Instructions for the task
Below are entries; work out how many of their lines include the string "computer", and reply with the number only.
*** Source records Section Begins ***
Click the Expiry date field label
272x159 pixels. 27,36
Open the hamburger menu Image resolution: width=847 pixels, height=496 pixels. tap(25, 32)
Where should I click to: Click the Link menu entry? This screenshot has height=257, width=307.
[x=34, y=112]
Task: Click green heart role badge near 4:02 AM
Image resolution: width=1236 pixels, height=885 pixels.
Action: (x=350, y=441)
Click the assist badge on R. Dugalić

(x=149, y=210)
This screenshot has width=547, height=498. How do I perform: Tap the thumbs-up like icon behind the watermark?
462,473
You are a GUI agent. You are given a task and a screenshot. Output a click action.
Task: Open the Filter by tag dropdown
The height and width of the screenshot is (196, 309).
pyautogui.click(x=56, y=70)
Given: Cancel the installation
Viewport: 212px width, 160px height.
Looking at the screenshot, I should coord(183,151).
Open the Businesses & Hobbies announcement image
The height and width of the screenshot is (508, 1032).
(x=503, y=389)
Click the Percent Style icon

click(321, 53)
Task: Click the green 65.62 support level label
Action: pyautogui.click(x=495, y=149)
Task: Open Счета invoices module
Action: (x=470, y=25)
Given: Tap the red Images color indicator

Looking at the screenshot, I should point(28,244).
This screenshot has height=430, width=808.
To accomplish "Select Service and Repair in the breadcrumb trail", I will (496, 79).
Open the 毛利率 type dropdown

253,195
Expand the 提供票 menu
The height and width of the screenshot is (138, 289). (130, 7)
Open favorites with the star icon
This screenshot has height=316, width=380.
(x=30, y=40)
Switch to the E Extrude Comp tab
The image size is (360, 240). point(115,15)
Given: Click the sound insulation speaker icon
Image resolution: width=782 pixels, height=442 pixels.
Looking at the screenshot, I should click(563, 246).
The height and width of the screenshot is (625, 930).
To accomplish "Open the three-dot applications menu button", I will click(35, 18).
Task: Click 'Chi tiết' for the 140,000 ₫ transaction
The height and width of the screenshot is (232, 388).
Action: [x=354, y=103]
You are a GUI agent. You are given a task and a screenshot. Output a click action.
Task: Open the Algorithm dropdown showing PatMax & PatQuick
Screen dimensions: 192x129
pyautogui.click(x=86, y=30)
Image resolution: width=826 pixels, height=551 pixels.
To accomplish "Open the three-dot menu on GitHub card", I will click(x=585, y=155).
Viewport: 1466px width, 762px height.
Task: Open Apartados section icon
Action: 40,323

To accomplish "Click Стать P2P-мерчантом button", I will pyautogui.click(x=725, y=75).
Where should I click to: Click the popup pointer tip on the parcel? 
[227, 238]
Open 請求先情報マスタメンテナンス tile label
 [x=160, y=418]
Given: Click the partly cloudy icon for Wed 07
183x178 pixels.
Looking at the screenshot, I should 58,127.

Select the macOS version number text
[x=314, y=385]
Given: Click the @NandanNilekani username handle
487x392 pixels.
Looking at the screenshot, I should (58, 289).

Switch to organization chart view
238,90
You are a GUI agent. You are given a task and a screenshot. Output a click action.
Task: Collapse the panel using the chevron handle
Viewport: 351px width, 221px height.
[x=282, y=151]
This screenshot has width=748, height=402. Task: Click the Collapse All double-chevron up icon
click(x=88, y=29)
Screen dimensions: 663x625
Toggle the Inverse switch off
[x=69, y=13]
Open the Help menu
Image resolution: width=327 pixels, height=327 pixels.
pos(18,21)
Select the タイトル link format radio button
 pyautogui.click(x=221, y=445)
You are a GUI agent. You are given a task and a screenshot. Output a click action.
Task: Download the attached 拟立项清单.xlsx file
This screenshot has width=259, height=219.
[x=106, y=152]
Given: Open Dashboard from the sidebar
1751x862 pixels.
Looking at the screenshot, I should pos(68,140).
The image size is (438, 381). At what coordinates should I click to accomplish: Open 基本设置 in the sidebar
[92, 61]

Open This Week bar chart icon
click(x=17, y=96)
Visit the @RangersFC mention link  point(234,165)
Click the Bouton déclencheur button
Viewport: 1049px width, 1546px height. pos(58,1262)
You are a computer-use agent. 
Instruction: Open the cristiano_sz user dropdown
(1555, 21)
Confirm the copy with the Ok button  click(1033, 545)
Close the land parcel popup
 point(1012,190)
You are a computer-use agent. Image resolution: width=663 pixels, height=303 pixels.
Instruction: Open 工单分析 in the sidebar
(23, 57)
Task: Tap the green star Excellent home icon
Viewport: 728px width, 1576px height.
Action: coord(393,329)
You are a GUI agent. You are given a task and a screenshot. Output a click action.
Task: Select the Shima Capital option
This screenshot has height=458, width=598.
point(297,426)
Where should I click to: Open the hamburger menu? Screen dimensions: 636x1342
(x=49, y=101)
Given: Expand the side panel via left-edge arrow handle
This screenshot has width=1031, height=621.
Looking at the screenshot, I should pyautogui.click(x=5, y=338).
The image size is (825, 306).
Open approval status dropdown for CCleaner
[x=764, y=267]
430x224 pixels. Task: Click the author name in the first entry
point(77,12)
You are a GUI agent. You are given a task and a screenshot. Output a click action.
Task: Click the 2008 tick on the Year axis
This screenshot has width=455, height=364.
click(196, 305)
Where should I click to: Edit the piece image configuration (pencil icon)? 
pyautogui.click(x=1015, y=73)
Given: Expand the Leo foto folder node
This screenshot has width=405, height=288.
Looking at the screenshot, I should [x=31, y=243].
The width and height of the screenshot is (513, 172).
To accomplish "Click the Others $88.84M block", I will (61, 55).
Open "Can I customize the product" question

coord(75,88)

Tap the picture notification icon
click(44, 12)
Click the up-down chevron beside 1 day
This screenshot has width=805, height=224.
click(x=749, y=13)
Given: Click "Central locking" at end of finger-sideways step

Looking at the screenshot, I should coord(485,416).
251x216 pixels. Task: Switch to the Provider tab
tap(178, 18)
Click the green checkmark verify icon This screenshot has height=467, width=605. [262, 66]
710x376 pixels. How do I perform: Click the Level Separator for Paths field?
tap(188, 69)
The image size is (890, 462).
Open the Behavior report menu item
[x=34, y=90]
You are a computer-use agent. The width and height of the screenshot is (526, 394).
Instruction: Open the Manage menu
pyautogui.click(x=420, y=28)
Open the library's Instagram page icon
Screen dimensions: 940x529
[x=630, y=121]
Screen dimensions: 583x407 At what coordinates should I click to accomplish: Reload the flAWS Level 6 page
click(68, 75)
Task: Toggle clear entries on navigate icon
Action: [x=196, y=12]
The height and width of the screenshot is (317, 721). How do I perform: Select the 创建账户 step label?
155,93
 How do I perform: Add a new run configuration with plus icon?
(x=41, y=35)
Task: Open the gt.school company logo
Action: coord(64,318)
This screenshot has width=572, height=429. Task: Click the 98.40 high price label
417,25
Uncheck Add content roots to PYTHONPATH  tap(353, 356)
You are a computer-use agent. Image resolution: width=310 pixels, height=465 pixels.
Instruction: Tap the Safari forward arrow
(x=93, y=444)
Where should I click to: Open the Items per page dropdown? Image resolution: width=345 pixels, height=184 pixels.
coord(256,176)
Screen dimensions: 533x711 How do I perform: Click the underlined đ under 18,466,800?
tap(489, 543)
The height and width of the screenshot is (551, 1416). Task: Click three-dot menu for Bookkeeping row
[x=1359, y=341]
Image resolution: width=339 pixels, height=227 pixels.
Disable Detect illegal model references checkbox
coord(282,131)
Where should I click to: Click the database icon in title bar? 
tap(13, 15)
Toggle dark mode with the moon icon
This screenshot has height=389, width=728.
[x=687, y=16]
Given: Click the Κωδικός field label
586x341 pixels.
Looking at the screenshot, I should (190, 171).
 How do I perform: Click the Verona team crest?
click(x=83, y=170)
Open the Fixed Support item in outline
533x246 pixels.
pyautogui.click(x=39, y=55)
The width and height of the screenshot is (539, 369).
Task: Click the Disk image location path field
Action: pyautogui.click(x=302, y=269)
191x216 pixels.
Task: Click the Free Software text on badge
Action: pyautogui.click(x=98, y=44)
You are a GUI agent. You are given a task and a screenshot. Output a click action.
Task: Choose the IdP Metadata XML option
*** Source records Section Ends ***
Finished exercise
4